Instruction 1: Put the listing into a two-column CSV with the columns request and answer, one row per request. Each field goes in quotes with its line breaks replaced by spaces, and the pictures are left out. Begin at the line of the listing that has "You are a GUI" and stop after the last line of the listing.

Extract:
■ ■ ■

Identity giant Okta’s channel chiefs have discussed channel plans, partnerships and last year's Auth0 acquisition with CRN, ahead of their Oktane22 conference next week.
Oktane22 will be held in San Francisco on November 8 to 10 and will focus on the future of identity, security and risks and zero trust transformation. It will also involve a partner summit.
Okta acquired identity vendor Auth0 in March 2021 for US$6.5b to address a broader set of identity use cases.
In May this year, Okta named Phil Goldie as their new ANZ boss after Graham Sowden retired.
In 2020, South Australian and security specialist Insync Solutions was contracted to deploy Okta Identity Cloud to all South Australian public schools to manage education applications and resources for 280,000 staff and students across the state.
Okta’s Australian partners include Deloitte, Accenture, KPMG, as well as NextGen Distribution, which was appointed in 2020 as Okta’s first ANZ distributor.
CRN sat down with two of the company’s channel chiefs for an update about their strategy and the identity market within Australia. We spoke to senior vice president of global partners and alliances, Bill Hustad, who joined Okta 2 months ago and local ANZ channel chief Todd Parsons, who joined Okta 6 months ago.

■ ■ ■

Instruction 2: Repeat the Okta article, beginning at the words "Oktane22 will be" and stopping after "Graham Sowden retired.", with "San Francisco" changed to "Melbourne".

Raw records:
■ ■ ■

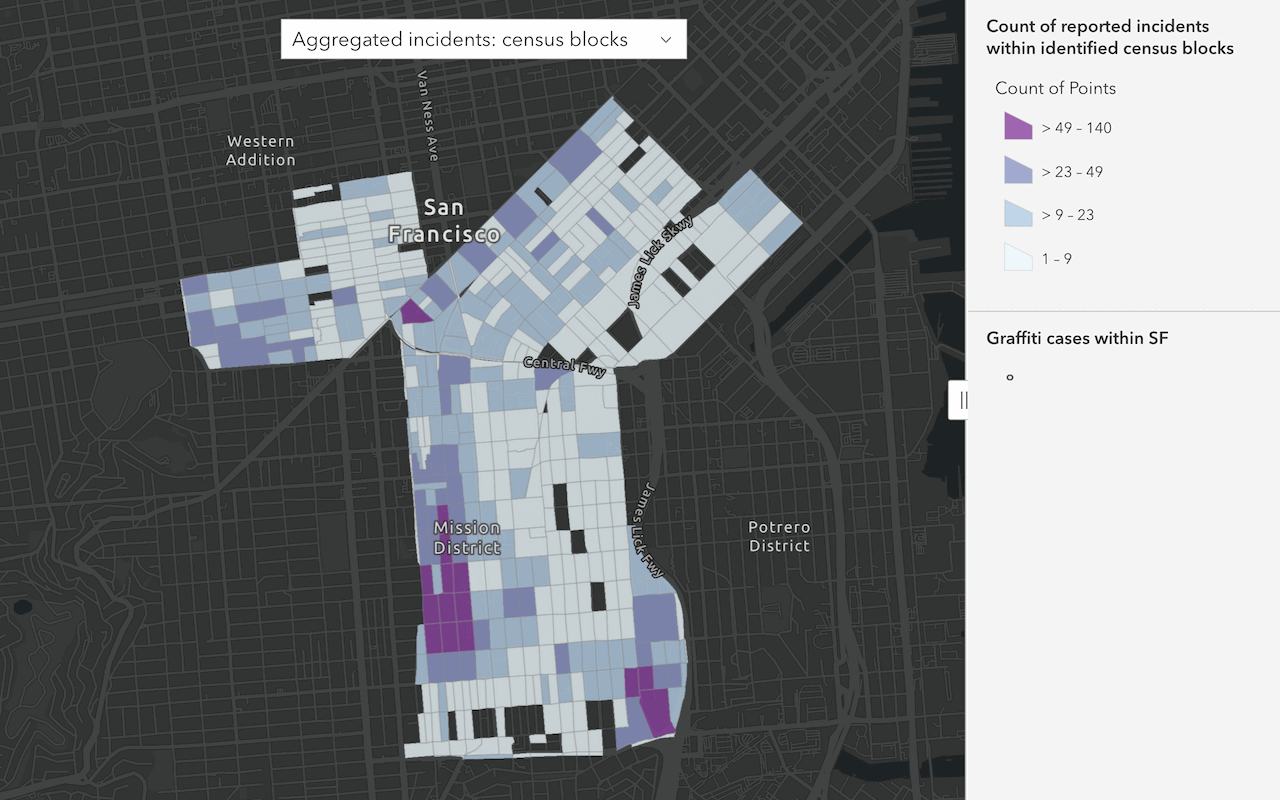Click the San Francisco map label
This screenshot has width=1280, height=800.
[x=444, y=221]
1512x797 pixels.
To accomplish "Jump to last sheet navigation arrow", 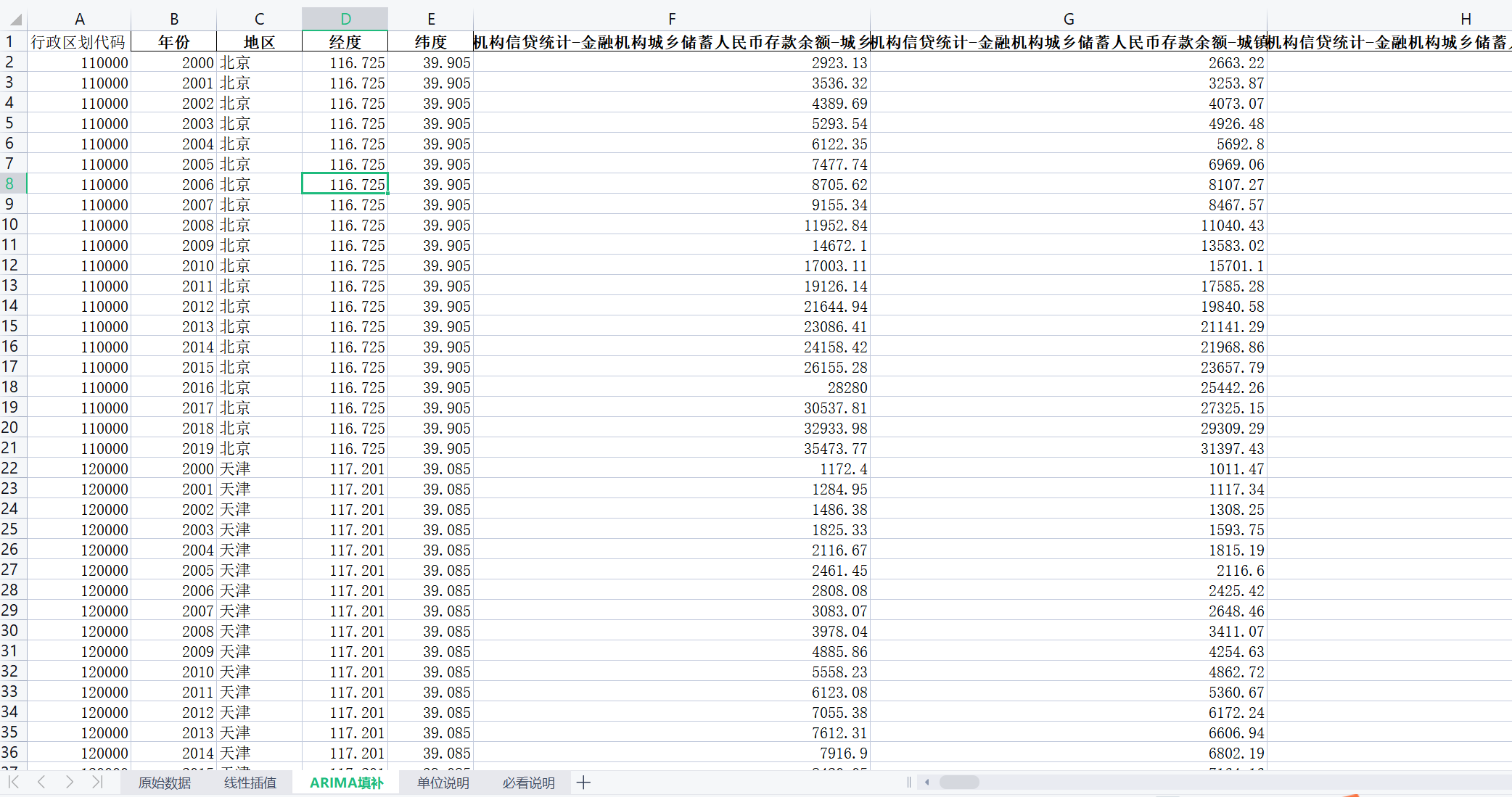I will pyautogui.click(x=97, y=782).
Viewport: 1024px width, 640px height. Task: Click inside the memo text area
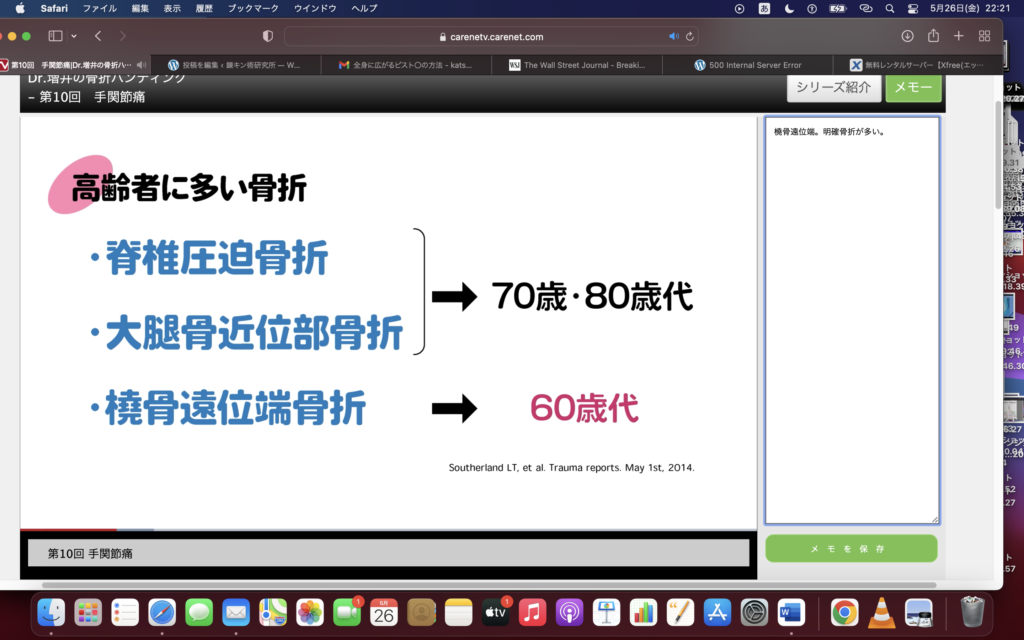pos(850,320)
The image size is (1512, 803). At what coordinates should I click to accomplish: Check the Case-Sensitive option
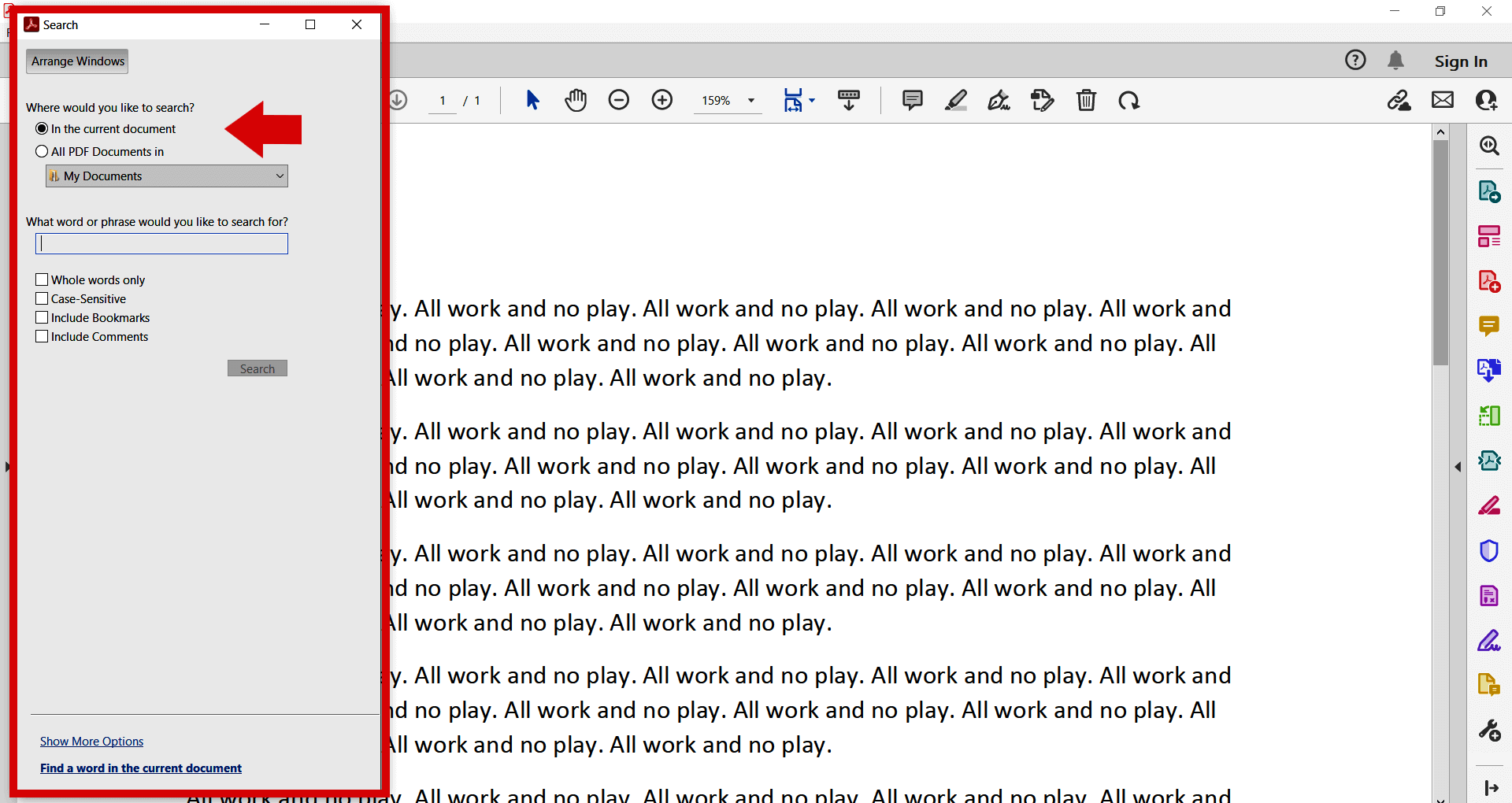coord(42,298)
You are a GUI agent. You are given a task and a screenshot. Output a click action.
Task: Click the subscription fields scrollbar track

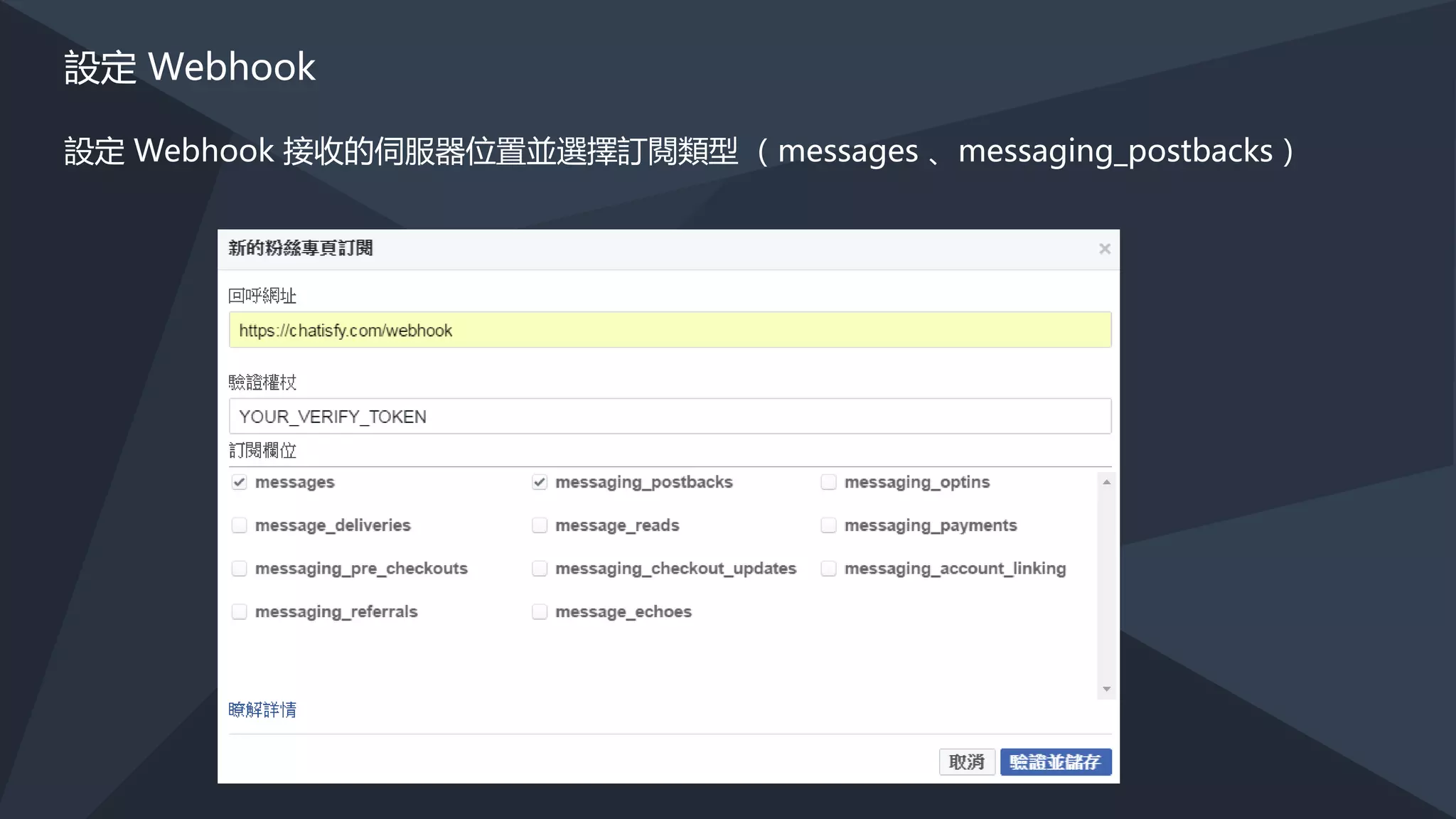[1106, 586]
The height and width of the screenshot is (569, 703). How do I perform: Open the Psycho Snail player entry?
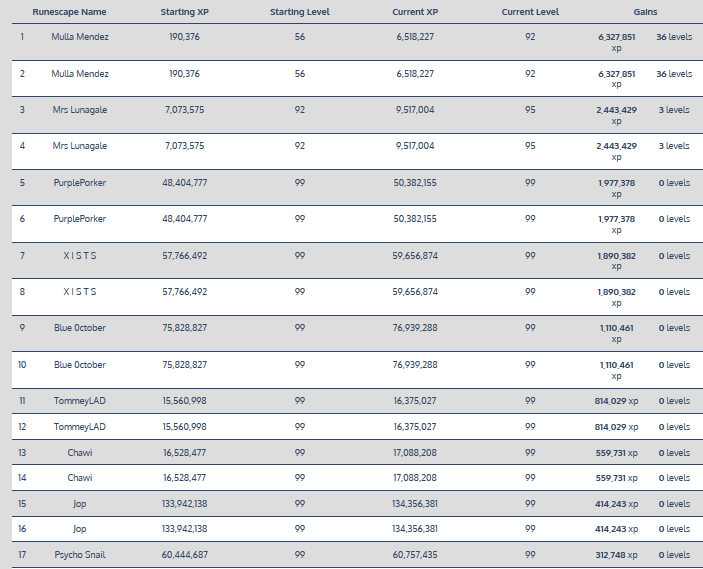click(80, 555)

■ ■ ■

Correct output 1:
request,answer
"You are a GUI agent. You are given a task and a screenshot. Output a click action. Task: Click the subscription fields scrollbar track","[1106, 586]"
"The height and width of the screenshot is (569, 703). How do I perform: Open the Psycho Snail player entry?","click(80, 555)"

Correct output 2:
Oktane22 will be held in Melbourne on November 8 to 10 and will focus on the future of identity, security and risks and zero trust transformation. It will also involve a partner summit.
Okta acquired identity vendor Auth0 in March 2021 for US$6.5b to address a broader set of identity use cases.
In May this year, Okta named Phil Goldie as their new ANZ boss after Graham Sowden retired.